The selection of an appropriate sample size is often a debatable topic. When selecting samples, it is crucial to choose correctly, so that the results obtained are not biased. However, many issues can result in a biased selection of samples and, therefore, result in a lower quality of parameter estimates.
Usually, when the sample size is large enough, then the chances of bias in sample selection resulting in inaccurate results minimize. With a large enough sample size, one can assume all the distributions will be normal. However, the main challenge is when the size of the sample is small and has a non-normal population.
What is Data Mining Bias?
Data mining bias occurs when investors go through a dataset in order to identify statistically significant patterns, which may come as a result of a random or unforeseen event. Therefore, data mining bias results in investment strategies that are unsuccessful in the long run. This type of bias usually occurs during the research process when investors try to put weight on identifying patterns.
The more investors are biased while mining data, the more inaccurate results they will get in the long run. Similarly, any decisions based on the data affected by this type of bias can also produce negative outcomes. The basis for most inaccurate investing decisions made by investors comes from data affected by data-mining bias.
What is Data Mining?
Data mining is a process of research and analysis used to process a significant amount of data or information. In investing, data mining refers to the process that investors use to track movements in the market, identify patterns, and any turns or changes in the market direction. Based on this analysis, investors can shape their decisions and make investments.

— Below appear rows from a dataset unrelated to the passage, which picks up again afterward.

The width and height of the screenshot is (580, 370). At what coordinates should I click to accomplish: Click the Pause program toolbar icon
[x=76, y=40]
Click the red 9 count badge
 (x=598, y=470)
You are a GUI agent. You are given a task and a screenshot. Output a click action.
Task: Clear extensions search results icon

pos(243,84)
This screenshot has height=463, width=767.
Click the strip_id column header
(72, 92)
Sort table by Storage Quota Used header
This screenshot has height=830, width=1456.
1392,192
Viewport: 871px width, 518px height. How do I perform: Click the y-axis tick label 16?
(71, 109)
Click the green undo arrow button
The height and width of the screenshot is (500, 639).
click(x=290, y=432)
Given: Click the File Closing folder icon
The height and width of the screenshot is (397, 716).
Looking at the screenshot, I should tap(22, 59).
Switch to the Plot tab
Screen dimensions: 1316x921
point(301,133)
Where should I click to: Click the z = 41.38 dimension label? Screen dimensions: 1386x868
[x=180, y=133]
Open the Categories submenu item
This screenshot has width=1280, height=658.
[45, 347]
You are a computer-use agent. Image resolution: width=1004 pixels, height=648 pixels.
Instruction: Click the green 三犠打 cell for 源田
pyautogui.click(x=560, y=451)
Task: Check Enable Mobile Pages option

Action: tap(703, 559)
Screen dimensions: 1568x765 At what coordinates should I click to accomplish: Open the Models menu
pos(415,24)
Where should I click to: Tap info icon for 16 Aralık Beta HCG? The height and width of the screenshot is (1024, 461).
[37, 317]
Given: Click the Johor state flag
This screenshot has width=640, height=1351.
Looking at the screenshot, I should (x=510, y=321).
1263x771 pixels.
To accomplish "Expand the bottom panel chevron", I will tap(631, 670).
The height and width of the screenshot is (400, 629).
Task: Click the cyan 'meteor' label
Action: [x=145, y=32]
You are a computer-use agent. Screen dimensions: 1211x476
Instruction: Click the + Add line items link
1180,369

Almost all investors around the world use data mining to some extent when making decisions. However, when they start putting weight or importance on any anomalies that may represent one-off events or changes. The problem then arises when the investors act on the data and get a negative or unexpected result.
What causes Data Mining Bias?
There are various reasons why data mining bias may exist. Firstly, data mining bias can come as a result of the favorability of anomalies. When investors look at market data, it will consist of random patterns. However, when investors start examining those events, considering them to be anomalies and placing more weight on them than they deserve, the resultant data will include data mining bias.
Similarly, data mining bias can come as a result of past experiences. When investors exploit a random event to make profits, they will start looking for these types of irregularities. Based on that experience, when investors single out similar events in the hope of achieving the same results, it can result in a data-mining bias.
Therefore, data mining bias can come as a result of too much digging performed by investors when evaluating stock with the hopes of identifying patterns that can generate income for them.
When selecting an appropriate sample size for decision-making, investors can perform a biased selection, which can cause negative results. One such problem comes in the form of data-mining bias, which occurs when investors examine a dataset in order to identify statistically significant patterns, which may come as a result of random events.